È una fatica immane andare all’incontrario rispetto a Trump, alla sua prosa urticante e bullesca, alla sua incurante contraddittorietà, alla sua mimica e alle sue posture che paiono quasi la versione anziana di imbronciamenti fanciulleschi. È una fatica di Sisifo, come salire il monte con addosso il globo, perché quella prosa sta dilagando nel mondo, sguazzando nella semplificazione algoritmica che ormai ha preso il nostro cervello con il ritmo binario imposto da Nostro Signore dello smartphone con i suoi replicanti digitali. Non è un caso, infatti, che accanto al tycoon-presidente prenda posto e immenso potere l’altro tycoon, quel Musk patron dell’IA che sembra uscito da un libro di Orwell.
Così, nel giro di poco, vanno a farsi benedire i linguaggi prodotti dal Dopoguerra novecentesco e da ottant’anni di pace nel mondo occidentale, che hanno avuto come effetto non solo quello procedurale di imporre una moderazione dei toni, ma anche l’altro – sostanziale – di aderire al catalogo dei diritti umanitari sancito dalle Dichiarazioni (Onu e, a seguire, Ue) che istituiva anche un modo rispettoso di interagire tra Stati e popoli, funzionante persino al tempo della Guerra Fredda. Oggi ci invade, invece, una prosa del tutto scissa da concetti e agganciata all’emotività di chi ascolta, quella stessa dei social e degli spot pubblicitari. Il linguaggio del maranza, del tamarro delle bande giovanili suburbane ha preso il posto delle parole della diplomazia, della vision, della competizione politica poggiata sulle regole della convivenza.
Dicevamo del modello e dei seguaci sparsi per il pianeta: quante volte abbiamo ascoltato commenti compiaciuti sul linguaggio “diretto che piace alla gente” e che “anche se ci scappa qualche parola sbagliata, va bene perché così parla il popolo”? Ma la politica non è quella pedagogia democratica che mentre si compie insegna al popolo sovrano le regole di base della democrazia proprio con l’esempio?
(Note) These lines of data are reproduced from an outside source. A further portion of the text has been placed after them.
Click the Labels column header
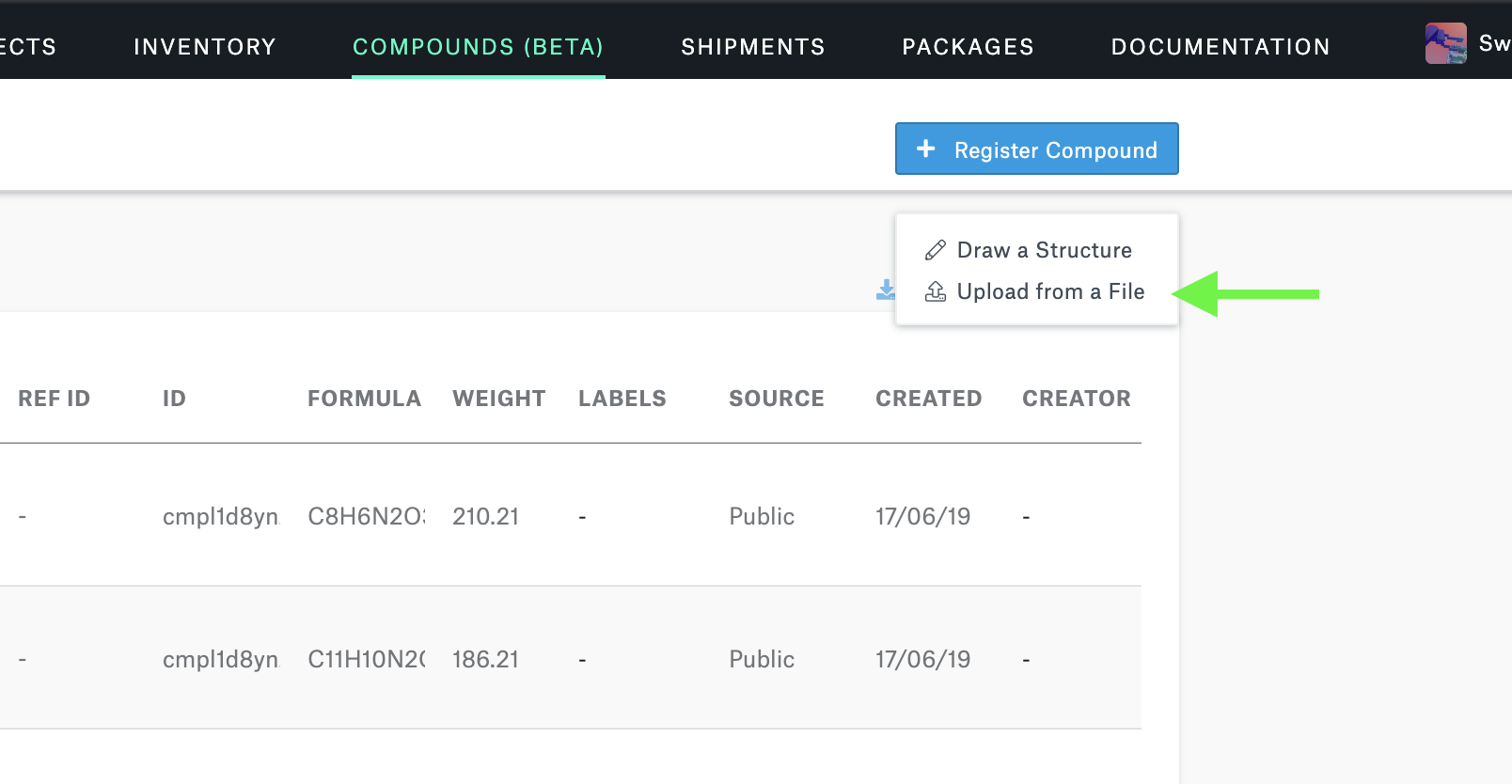Image resolution: width=1512 pixels, height=784 pixels. coord(622,399)
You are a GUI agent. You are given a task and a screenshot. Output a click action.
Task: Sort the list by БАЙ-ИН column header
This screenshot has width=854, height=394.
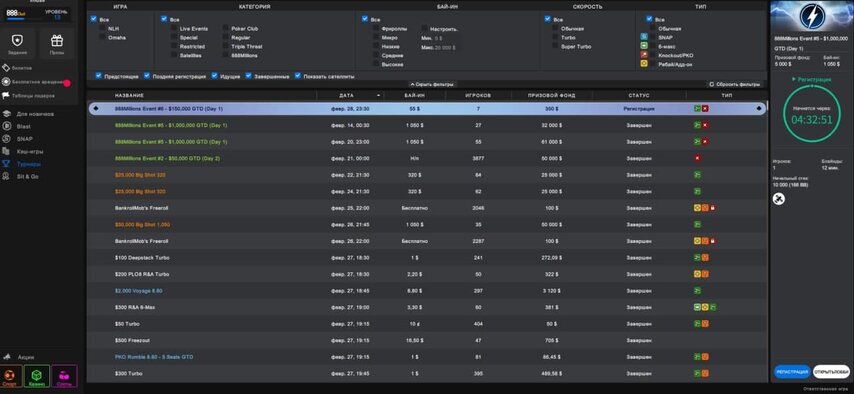point(414,95)
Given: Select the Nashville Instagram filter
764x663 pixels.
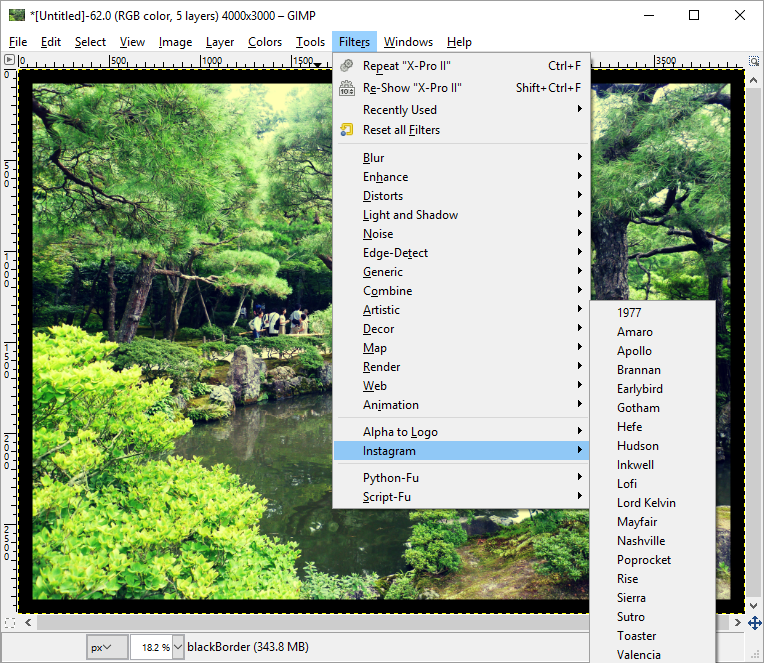Looking at the screenshot, I should [x=640, y=541].
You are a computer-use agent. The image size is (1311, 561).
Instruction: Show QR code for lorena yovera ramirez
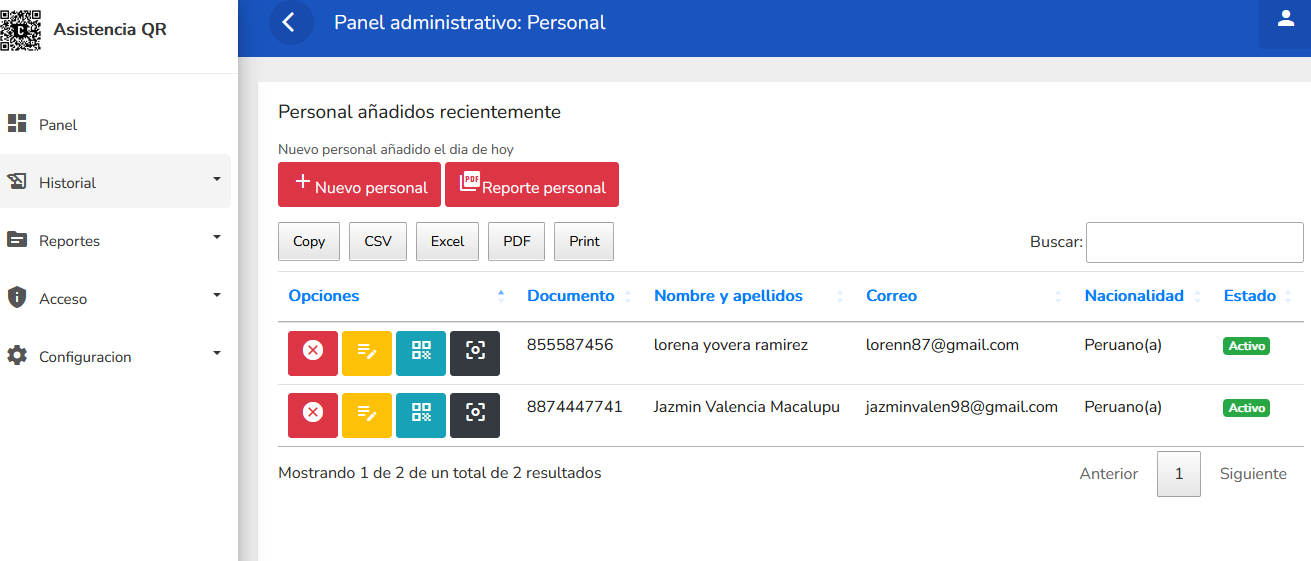click(x=421, y=353)
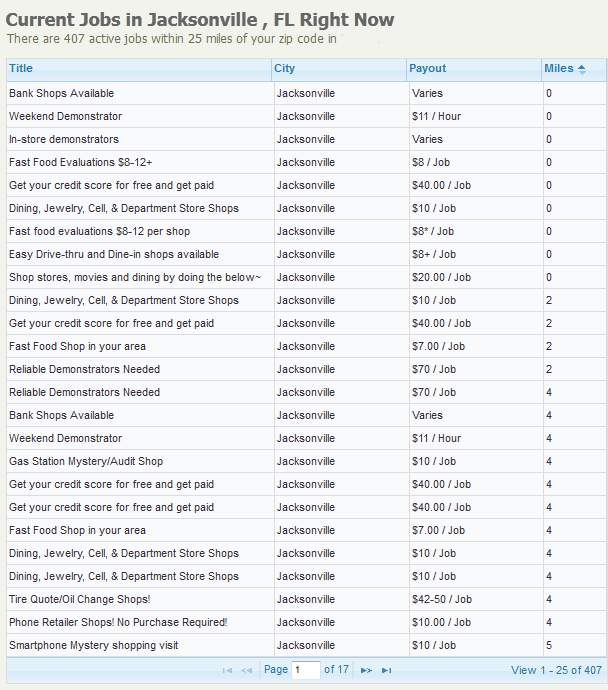Sort the job list by City column

(285, 69)
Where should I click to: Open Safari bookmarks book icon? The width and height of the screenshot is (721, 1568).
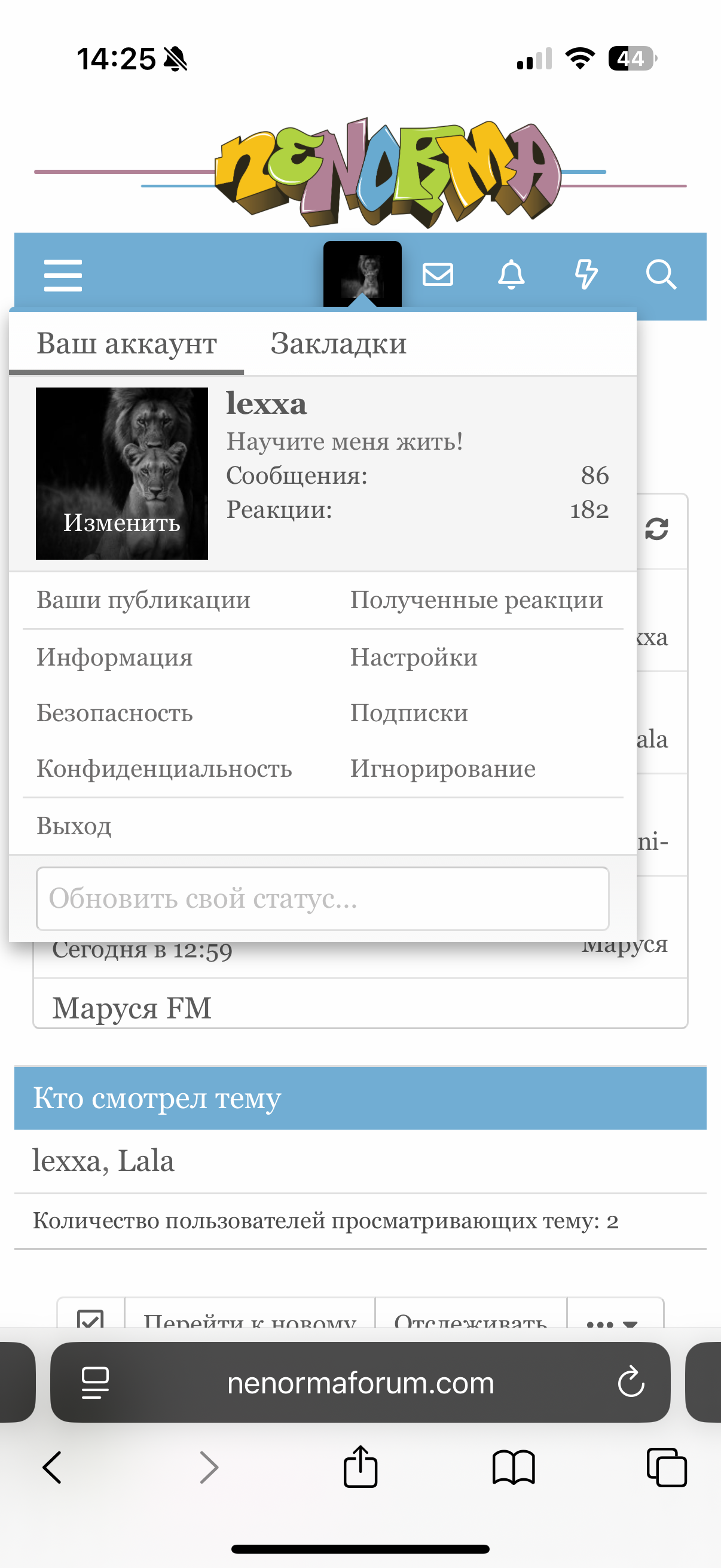[x=513, y=1468]
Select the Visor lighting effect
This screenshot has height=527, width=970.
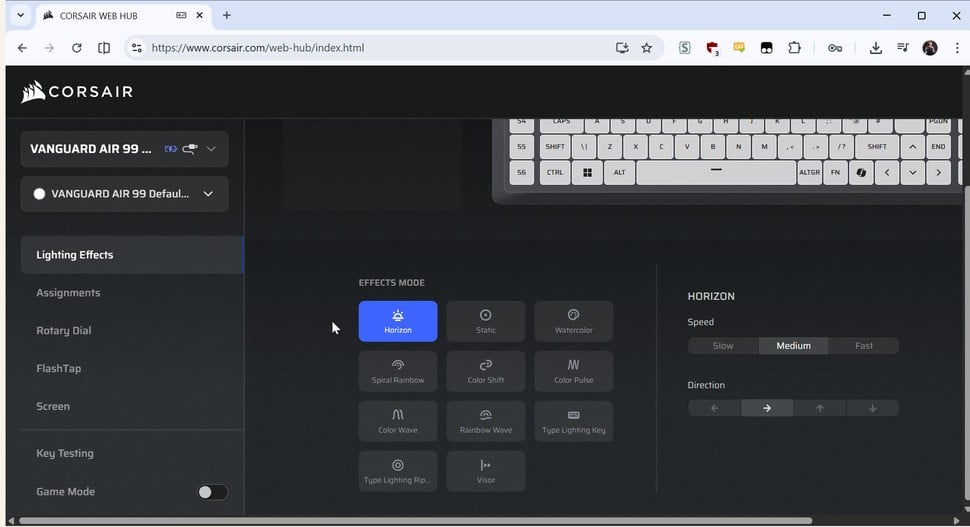coord(485,471)
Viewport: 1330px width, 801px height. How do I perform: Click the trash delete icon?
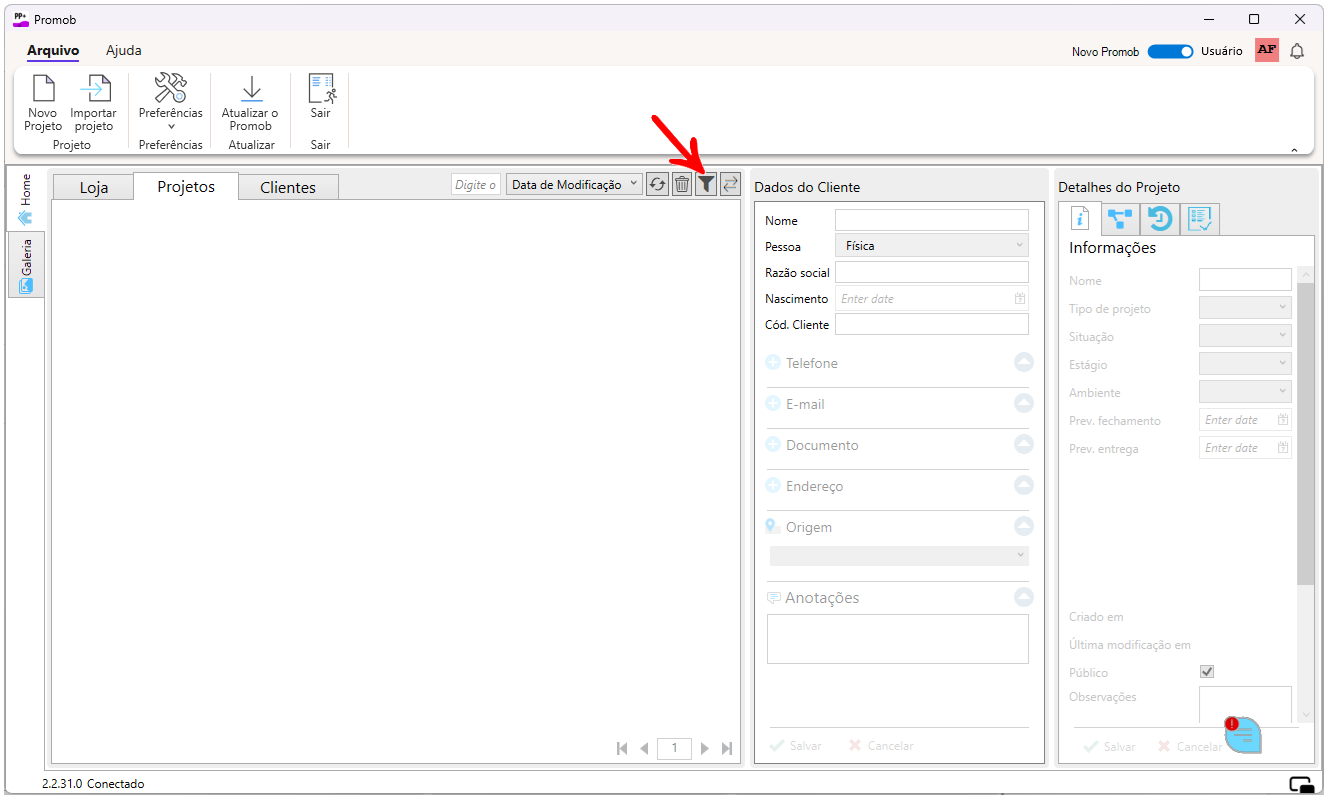click(682, 184)
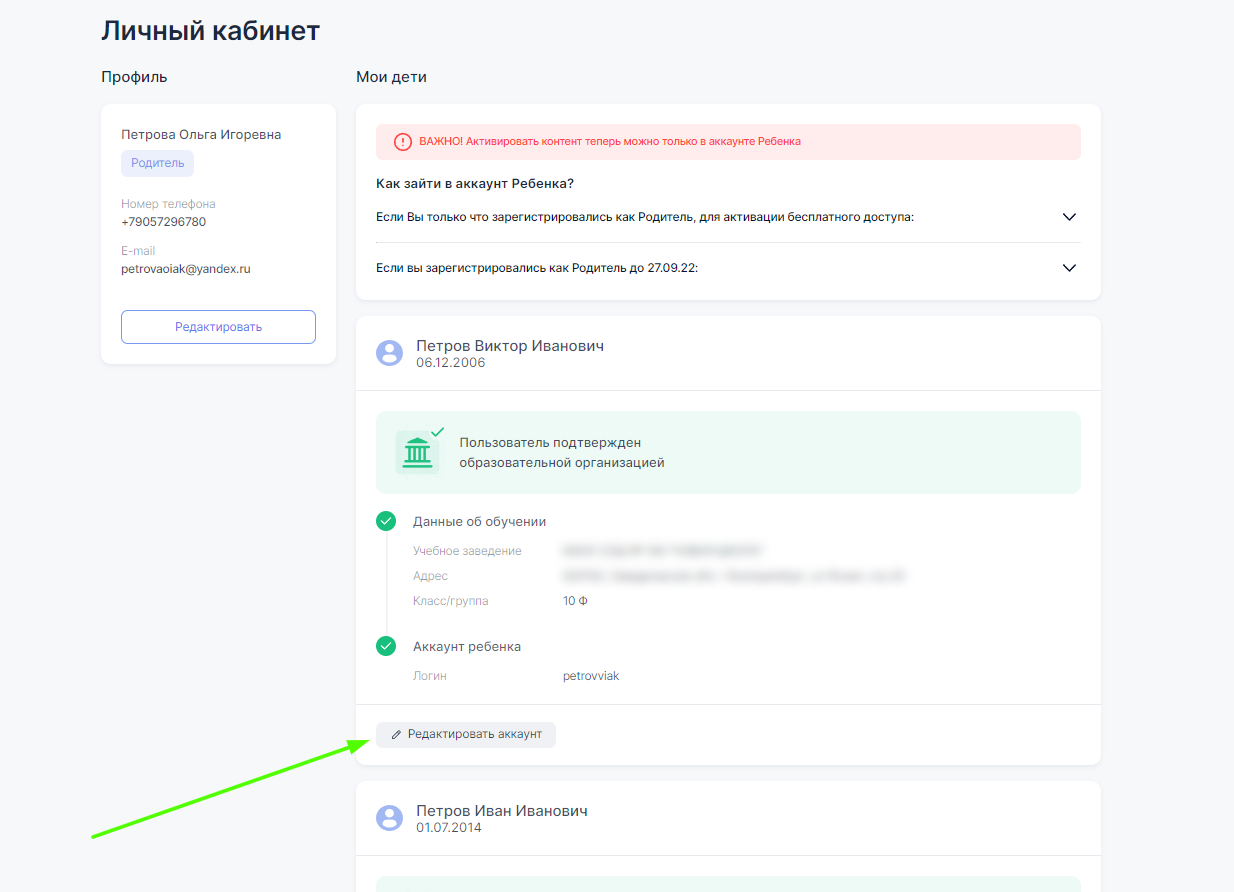Click the red warning exclamation icon

click(x=402, y=142)
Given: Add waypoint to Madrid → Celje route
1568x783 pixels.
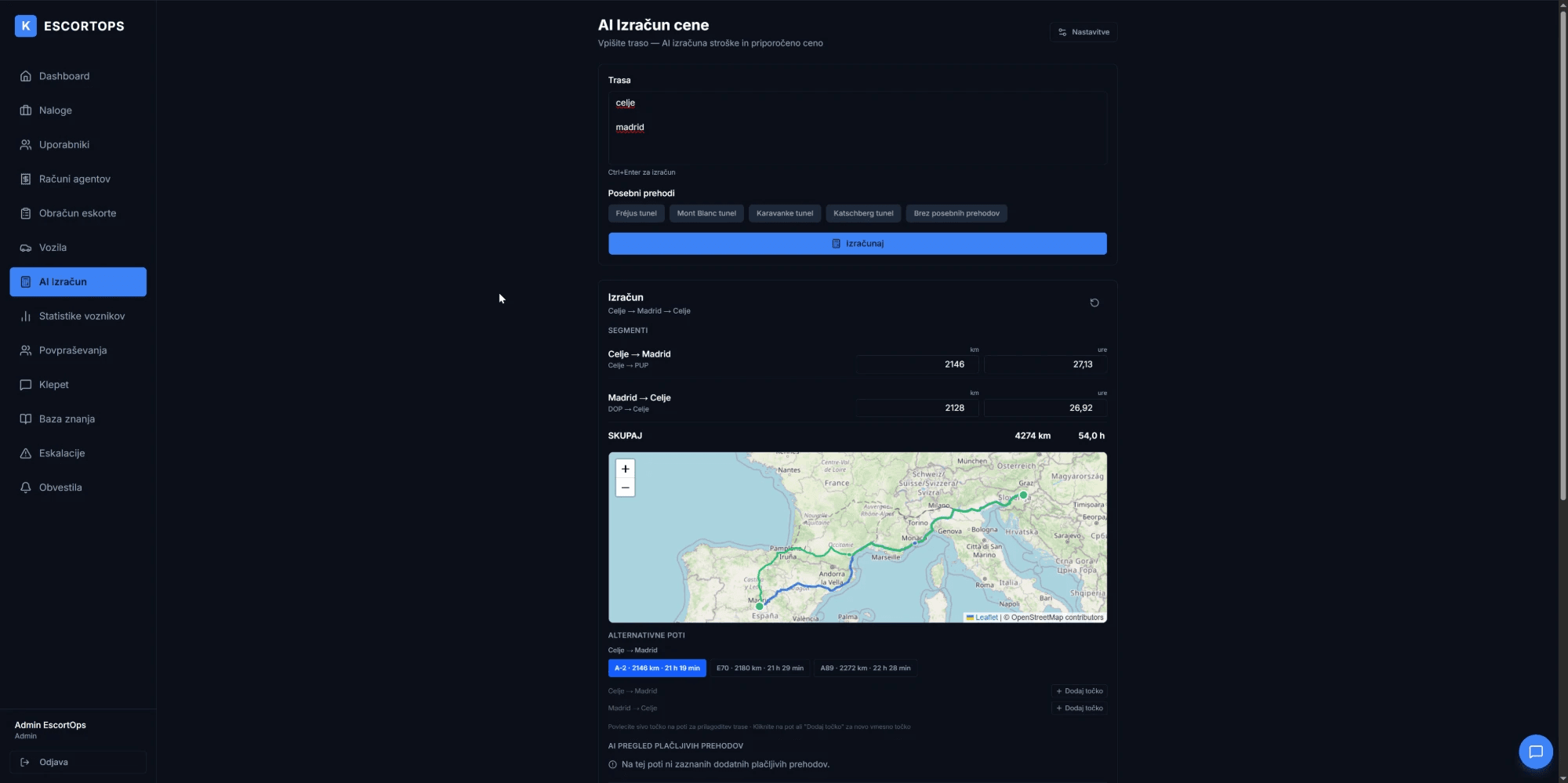Looking at the screenshot, I should pos(1080,709).
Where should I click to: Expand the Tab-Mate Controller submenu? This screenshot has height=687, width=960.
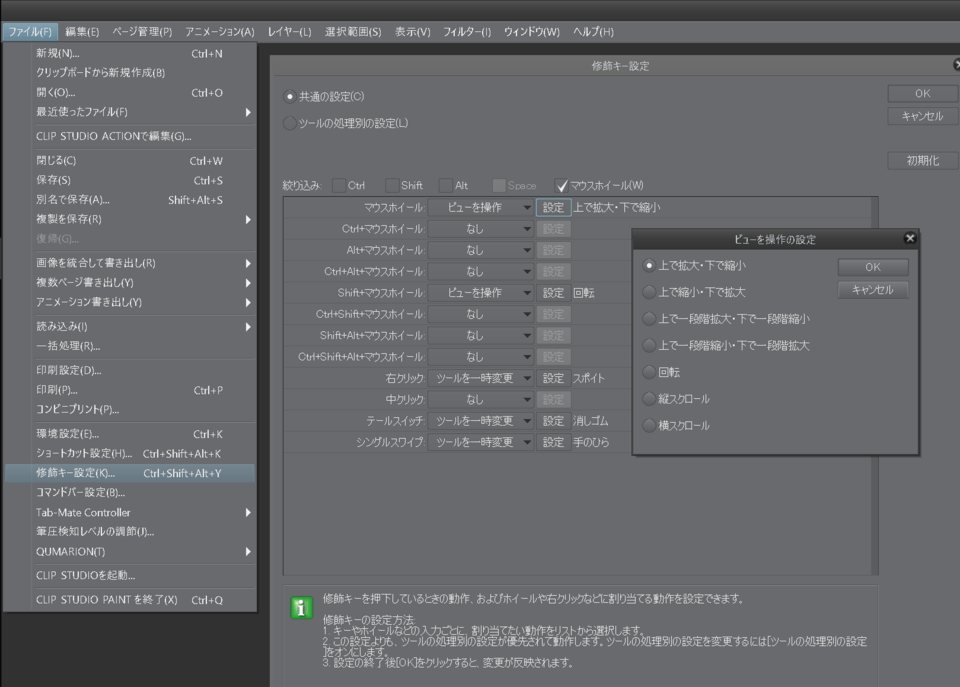tap(130, 513)
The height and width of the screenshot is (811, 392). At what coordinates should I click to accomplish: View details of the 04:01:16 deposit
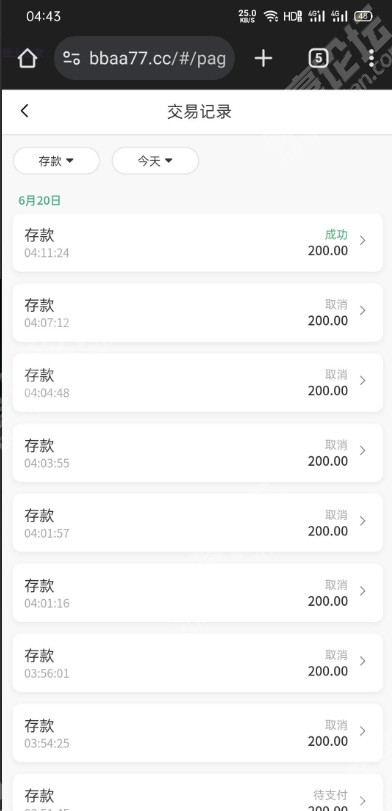tap(198, 593)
E che pedagogia può essere esercitata in un ambiente politico malsano che sembra avere come parolieri piuttosto che leader dei trapper, in conflitto fisico con l’antagonista non riconosciuto come avversario ma vituperato come nemico da sterminare?
La nuova semantica della politica internazionale s’intride di questi pericolosi prolassi di parole che reggono gesti non meno violenti: un linguaggio che nutre sì le ondivaghe posture oratorie di Trump, ma che s’impone come un esperanto universale parlato anche da Putin, da Hamas, da Netanyahu, dalle destre estreme incoraggiate qui e là nel mondo da gente come Steve Bannon che, tanto per non farsi fraintendere, brandisce il suo saluto nazista ai camerati.
Questo stile “maranziano” è anche tra noi, nel lessico quotidiano dell’ineluttabile conflitto politico italiano. È vero: forse le parole non sono più pietre, come scriveva Carlo Levi, che “costruiscono salde fondamenta, edificano ponti, regalano cultura”. Proprio per questo, però, vanno maneggiate con maggiore cura: possono fare molto male se non hanno più la missione del bene. Possono creare l’ambiente del conflitto perenne che distrugge quel senso di appartenenza a una civiltà politica condivisa, costruita sulla dignità della persona. E poi il maranza cos’è se non un piccolo monumento all’ignoranza che reagisce nell’unico modo che sa di fronte al mondo complesso che non capisce?